REQUIRED WORK: Exact transcription of the records is required.

········

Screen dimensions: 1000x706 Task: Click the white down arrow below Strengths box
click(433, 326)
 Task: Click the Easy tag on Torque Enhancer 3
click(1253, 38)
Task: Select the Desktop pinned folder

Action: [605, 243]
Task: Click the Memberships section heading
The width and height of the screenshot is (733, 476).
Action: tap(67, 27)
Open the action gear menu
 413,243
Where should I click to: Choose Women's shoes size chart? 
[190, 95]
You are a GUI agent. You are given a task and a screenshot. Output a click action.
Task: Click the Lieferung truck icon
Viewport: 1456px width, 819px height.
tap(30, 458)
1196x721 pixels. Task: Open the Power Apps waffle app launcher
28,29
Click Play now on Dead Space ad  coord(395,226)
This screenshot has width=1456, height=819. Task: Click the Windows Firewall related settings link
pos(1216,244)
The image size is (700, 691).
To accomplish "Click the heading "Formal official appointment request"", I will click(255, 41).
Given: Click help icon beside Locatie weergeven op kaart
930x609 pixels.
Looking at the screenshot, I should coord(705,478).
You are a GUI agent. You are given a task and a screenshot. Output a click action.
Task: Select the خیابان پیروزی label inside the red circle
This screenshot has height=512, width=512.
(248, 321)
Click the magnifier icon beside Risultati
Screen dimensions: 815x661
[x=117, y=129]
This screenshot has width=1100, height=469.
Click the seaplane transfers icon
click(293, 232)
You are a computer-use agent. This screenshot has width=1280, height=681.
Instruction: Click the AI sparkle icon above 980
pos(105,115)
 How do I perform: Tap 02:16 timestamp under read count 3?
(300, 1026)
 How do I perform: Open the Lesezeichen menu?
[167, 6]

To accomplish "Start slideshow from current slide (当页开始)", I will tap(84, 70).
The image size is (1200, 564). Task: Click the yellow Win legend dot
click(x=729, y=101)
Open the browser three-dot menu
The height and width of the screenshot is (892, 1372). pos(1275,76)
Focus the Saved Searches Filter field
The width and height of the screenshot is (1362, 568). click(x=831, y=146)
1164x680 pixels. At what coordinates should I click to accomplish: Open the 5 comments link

········

RESULT OF THIS EXERCISE:
Screen dimensions: 1000x706 Task: Click the white down arrow below Strengths box
click(433, 326)
 Task: Click the Easy tag on Torque Enhancer 3
click(1253, 38)
Task: Select the Desktop pinned folder

Action: [605, 243]
Task: Click the Memberships section heading
The width and height of the screenshot is (733, 476).
Action: tap(67, 27)
Open the action gear menu
 413,243
Where should I click to: Choose Women's shoes size chart? 
[190, 95]
You are a GUI agent. You are given a task and a screenshot. Output a click action.
Task: Click the Lieferung truck icon
Viewport: 1456px width, 819px height.
tap(30, 458)
1196x721 pixels. Task: Open the Power Apps waffle app launcher
28,29
Click Play now on Dead Space ad  coord(395,226)
This screenshot has width=1456, height=819. Task: Click the Windows Firewall related settings link
pos(1216,244)
The image size is (700, 691).
To accomplish "Click the heading "Formal official appointment request"", I will click(255, 41).
Given: Click help icon beside Locatie weergeven op kaart
930x609 pixels.
Looking at the screenshot, I should coord(705,478).
You are a GUI agent. You are given a task and a screenshot. Output a click action.
Task: Select the خیابان پیروزی label inside the red circle
This screenshot has height=512, width=512.
(248, 321)
Click the magnifier icon beside Risultati
Screen dimensions: 815x661
[x=117, y=129]
This screenshot has width=1100, height=469.
Click the seaplane transfers icon
click(293, 232)
You are a computer-use agent. This screenshot has width=1280, height=681.
Instruction: Click the AI sparkle icon above 980
pos(105,115)
 How do I perform: Tap 02:16 timestamp under read count 3?
(300, 1026)
 How do I perform: Open the Lesezeichen menu?
[167, 6]

To accomplish "Start slideshow from current slide (当页开始)", I will tap(84, 70).
The image size is (1200, 564). Task: Click the yellow Win legend dot
click(x=729, y=101)
Open the browser three-dot menu
The height and width of the screenshot is (892, 1372). pos(1275,76)
Focus the Saved Searches Filter field
The width and height of the screenshot is (1362, 568). click(x=831, y=146)
1164x680 pixels. At what coordinates should I click to accomplish: Open the 5 comments link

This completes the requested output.